*** Text provided ***

Wednesday, January 18, 2012

But Is it Art? Artists & Books

Books by Ed Ruscha including Twentysix Gasoline Stations
From Ed Ruscha's historic Twentysix Gasoline Stations (1963) to the more contemporary Maurizio Cattelan Toilet Paper Magazine, artists have used the printed page as a disruptive vehicle. Called "hotly subversive" by art historian Margaret Iversen in her esssay "Auto-Maticity: Ruscha and Performative Photography" from Photography After Conceptual Art (Wiley-Blackwell 2010), Rusha's books, she argues, are "products of rule-governed performances" like driving in a car along Route 66 and taking "neutral" black-and-white pictures of 26 gas stations. Cattelan's bi-annual, picture-based publication co-created with photographer Pierpaolo Ferrari pushes in another direction. "Every issue starts with a theme, always something basic and general, like love and greed," Cattelan told The New Yorker recently. Whereas Ruscha worked to make "neutral" photographs, Cattelan & Ferrari works toward "uncanny ambiguity". The "magazines" sell for a reasonable $10 on amazon, though reflect lush production values like full color bleeds, luxe heavy stock, and reviews in fashion magazines.

*** Given material ***

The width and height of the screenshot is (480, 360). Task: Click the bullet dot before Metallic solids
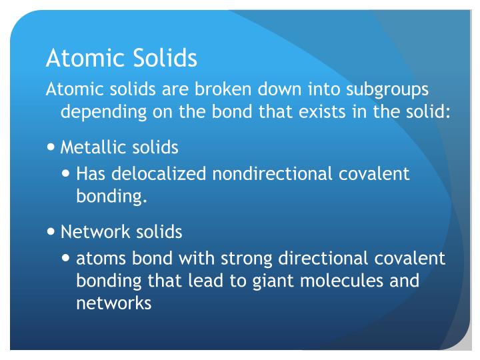tap(52, 146)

***

- Set of tasks:
[1] In the post on artists and books, who co-created Cattelan's picture-based publication with him?
[2] Condense the paragraph of the post on artists and books that begins "From Ed Ruscha's historic Twentysix Gasoline Stations" into a short bulleted list that keeps its main facts.

- Outputs by task:
[1] Photographer Pierpaolo Ferrari co-created it with him.

[2]
- Artists have used the printed page as a disruptive vehicle, from Ed Ruscha's Twentysix Gasoline Stations (1963) to Maurizio Cattelan's Toilet Paper Magazine.
- Art historian Margaret Iversen calls Ruscha's books "hotly subversive" and "products of rule-governed performances," such as driving Route 66 and taking "neutral" black-and-white pictures of 26 gas stations.
- Cattelan's bi-annual, picture-based publication, made with photographer Pierpaolo Ferrari, starts each issue from a basic theme such as love or greed.
- Where Ruscha aimed for "neutral" photographs, Cattelan and Ferrari aim for "uncanny ambiguity."
- The magazines sell for $10 on Amazon yet have lush production values: full color bleeds, heavy stock, and reviews in fashion magazines.